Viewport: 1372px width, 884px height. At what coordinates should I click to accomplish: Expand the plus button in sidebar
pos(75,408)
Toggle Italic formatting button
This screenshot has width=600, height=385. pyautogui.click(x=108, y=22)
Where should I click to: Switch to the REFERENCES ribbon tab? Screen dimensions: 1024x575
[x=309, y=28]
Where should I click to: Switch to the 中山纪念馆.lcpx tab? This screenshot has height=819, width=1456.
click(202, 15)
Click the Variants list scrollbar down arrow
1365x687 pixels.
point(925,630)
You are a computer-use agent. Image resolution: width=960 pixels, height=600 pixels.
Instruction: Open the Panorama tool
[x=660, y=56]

-.-.-

» **WHAT TO PRODUCE**
Return the full listing, character for character.

» **ANSWER SECTION**
Viewport: 1372px width, 884px height. At what coordinates should I click to accomplish: Expand the plus button in sidebar
pos(75,408)
Toggle Italic formatting button
This screenshot has width=600, height=385. pyautogui.click(x=108, y=22)
Where should I click to: Switch to the REFERENCES ribbon tab? Screen dimensions: 1024x575
[x=309, y=28]
Where should I click to: Switch to the 中山纪念馆.lcpx tab? This screenshot has height=819, width=1456.
click(202, 15)
Click the Variants list scrollbar down arrow
1365x687 pixels.
point(925,630)
You are a computer-use agent. Image resolution: width=960 pixels, height=600 pixels.
Instruction: Open the Panorama tool
[x=660, y=56]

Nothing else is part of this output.